日本手話における敬意表現に関する実験的考察
ジョニー・ジョージ(名古屋商科大学)
本論文は日本手話使用者の敬意表現方法に関する実験研究報告である.研究結果は日本手話者が敬意を表現するため非手指動作(nonmanuals)を頻繁に利用する事を示した先行研究を裏付けている(市田2005,岡部ら2005).
「日本手話話し言葉コーパス」の構築に向けて
坊農真弓(国立情報学研究所)・大杉豊(筑波技術大学)・菊地浩平(国立情報学研究所)
我々は2011年から「日本手話話し言葉コーパス」の構築に取り組んでいる.本発表では我々のプロジェクトの目指すところ,コーパスのデザイン,具体的な作業工程を紹介する.

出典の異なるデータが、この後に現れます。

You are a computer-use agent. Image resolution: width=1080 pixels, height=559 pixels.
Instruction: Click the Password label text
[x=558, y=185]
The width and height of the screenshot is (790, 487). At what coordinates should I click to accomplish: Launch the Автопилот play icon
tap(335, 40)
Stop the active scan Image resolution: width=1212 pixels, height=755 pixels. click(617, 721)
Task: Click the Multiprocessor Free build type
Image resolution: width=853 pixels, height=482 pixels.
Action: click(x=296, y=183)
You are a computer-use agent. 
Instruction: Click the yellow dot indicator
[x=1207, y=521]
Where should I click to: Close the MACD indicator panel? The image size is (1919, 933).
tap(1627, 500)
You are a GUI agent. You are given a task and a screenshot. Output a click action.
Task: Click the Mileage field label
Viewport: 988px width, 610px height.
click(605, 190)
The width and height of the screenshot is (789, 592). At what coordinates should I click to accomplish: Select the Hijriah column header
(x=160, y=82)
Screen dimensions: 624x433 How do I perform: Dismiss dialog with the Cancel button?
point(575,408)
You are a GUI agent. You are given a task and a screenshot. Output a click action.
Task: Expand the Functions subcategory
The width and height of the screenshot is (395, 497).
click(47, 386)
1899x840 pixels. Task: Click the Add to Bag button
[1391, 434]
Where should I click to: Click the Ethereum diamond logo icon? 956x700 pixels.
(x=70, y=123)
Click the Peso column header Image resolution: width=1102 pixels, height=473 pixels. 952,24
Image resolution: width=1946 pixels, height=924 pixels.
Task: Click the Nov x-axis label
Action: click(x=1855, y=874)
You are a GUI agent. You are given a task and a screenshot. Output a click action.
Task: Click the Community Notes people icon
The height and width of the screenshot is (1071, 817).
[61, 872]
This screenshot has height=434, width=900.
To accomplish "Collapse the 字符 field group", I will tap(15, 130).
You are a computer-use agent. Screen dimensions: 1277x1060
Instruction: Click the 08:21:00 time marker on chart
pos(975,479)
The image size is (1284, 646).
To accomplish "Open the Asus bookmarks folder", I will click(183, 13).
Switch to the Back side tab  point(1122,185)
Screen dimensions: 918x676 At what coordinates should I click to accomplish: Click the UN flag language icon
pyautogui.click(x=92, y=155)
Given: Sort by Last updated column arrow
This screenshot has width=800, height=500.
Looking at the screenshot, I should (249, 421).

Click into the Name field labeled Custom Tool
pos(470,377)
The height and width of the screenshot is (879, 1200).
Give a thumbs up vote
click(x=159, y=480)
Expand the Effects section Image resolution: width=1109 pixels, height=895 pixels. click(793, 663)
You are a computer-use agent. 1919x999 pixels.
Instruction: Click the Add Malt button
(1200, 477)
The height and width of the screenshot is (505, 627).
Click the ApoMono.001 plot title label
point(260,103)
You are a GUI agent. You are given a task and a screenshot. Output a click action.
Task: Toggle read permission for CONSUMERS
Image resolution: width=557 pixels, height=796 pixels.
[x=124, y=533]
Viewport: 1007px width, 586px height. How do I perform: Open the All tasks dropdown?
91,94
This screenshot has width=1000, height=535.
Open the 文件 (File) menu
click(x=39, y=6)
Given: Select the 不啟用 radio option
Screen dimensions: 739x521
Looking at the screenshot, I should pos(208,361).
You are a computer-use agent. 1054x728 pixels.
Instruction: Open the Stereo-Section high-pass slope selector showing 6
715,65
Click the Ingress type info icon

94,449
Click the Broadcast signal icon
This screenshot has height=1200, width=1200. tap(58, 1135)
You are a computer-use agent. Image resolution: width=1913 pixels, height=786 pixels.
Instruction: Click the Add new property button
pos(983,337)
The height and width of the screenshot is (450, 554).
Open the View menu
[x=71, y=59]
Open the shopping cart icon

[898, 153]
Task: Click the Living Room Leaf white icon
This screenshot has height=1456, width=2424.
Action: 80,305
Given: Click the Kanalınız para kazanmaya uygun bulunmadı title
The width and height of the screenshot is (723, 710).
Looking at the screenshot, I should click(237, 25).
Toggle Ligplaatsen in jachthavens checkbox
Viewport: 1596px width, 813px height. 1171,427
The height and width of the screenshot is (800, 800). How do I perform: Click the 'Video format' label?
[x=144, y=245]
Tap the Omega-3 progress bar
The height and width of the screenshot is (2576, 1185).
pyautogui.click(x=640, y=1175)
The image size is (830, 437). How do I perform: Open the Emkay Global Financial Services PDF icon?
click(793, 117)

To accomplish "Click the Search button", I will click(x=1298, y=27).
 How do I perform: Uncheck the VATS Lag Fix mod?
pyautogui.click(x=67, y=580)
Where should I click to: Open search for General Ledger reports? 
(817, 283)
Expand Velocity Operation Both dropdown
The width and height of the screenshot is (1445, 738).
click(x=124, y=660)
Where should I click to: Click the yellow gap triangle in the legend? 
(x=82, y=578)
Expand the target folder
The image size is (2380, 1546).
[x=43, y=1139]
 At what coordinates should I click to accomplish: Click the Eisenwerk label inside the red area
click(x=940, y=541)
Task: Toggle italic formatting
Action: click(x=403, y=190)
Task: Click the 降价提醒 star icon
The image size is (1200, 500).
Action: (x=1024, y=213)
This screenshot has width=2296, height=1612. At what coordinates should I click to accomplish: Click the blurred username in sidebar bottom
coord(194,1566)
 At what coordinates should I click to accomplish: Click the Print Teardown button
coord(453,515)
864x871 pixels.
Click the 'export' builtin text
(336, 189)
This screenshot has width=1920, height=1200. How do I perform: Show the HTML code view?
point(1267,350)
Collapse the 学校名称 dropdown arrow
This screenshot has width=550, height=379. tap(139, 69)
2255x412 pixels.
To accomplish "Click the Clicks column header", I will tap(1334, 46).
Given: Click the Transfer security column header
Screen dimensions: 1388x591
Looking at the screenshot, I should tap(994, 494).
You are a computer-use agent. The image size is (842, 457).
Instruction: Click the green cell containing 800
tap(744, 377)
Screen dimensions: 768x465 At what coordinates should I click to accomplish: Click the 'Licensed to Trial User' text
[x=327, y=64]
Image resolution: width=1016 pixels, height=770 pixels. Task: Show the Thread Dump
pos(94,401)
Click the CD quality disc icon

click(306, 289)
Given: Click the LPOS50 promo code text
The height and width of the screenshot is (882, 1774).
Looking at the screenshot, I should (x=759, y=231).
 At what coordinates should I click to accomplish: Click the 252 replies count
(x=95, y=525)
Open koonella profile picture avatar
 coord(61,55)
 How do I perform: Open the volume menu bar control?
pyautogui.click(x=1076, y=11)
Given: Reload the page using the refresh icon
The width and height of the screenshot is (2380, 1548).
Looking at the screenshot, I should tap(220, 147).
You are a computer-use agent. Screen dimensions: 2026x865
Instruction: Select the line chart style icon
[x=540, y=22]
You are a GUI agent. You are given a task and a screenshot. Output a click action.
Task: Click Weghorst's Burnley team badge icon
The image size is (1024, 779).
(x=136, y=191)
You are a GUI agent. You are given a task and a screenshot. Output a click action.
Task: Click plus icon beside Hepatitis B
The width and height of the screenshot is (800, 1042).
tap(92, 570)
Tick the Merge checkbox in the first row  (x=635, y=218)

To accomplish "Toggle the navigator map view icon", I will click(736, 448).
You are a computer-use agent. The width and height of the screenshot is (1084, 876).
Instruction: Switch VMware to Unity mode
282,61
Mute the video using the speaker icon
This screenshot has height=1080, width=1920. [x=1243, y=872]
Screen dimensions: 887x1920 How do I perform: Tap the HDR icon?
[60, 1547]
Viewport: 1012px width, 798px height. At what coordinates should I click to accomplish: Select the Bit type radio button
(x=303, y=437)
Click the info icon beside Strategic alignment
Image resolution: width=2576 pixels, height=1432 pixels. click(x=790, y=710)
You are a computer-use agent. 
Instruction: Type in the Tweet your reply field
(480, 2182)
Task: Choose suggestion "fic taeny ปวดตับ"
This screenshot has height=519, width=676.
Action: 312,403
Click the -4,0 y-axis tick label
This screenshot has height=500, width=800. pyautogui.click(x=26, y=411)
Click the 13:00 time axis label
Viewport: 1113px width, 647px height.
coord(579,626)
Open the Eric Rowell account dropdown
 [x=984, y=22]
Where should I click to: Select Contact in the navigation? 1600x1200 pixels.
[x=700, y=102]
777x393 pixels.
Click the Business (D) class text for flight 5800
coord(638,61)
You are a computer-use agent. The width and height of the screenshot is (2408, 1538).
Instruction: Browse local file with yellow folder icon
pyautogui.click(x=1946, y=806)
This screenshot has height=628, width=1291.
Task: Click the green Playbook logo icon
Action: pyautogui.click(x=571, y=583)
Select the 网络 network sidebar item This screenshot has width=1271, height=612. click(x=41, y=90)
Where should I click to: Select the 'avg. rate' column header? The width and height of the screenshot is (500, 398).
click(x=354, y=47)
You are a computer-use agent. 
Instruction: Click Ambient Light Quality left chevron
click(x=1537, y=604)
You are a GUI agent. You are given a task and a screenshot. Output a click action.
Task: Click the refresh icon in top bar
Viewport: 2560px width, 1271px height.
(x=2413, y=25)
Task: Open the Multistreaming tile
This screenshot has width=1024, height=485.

いわゆる「中間型手話」の中間性の検証:中間型手話と日本手話の語内の時間構造の違いについて
原大介(豊田工業大学)・黒坂 美智代(藤田保健衛生大学)
媒介手話H(聴者の用いる中間型手話)と日本手話を,手の動き(ストローク)の観点から調査し,それぞれの手話の語内部の時間構造には違いがあることを示す.
日本聾教育黎期における指文字及び手真似文字の系譜
末森明夫
聾教育黎期に考案された指文字群及び手真似文字群の対照を行い,群分類由来樹状図及び二進系列・最尤法由来分岐図を描画することにより,指文字群及び手真似文字群の系譜を作成した.一致,類似,及び同源の3種類の分類法の分類群ないし分岐群への影響を検証し、指文字群手真似文字群と大曾根式指文字の関連性及び聾唖教育界と専門職業界の言語媒体接触に関する考察を行った.
日本手話における頷きの分類の試み
神庭真理子(東京大学大学院・日本学術振興会)・砂田武志
日本手話において,頷きは接続詞に相当するものであり,その役割は重要である.本研究では,文中に現れる頷きの形式の違いに注目し,それぞれの形式がどのように機能しているのかについて,インタビューを基に分析,考察を行う.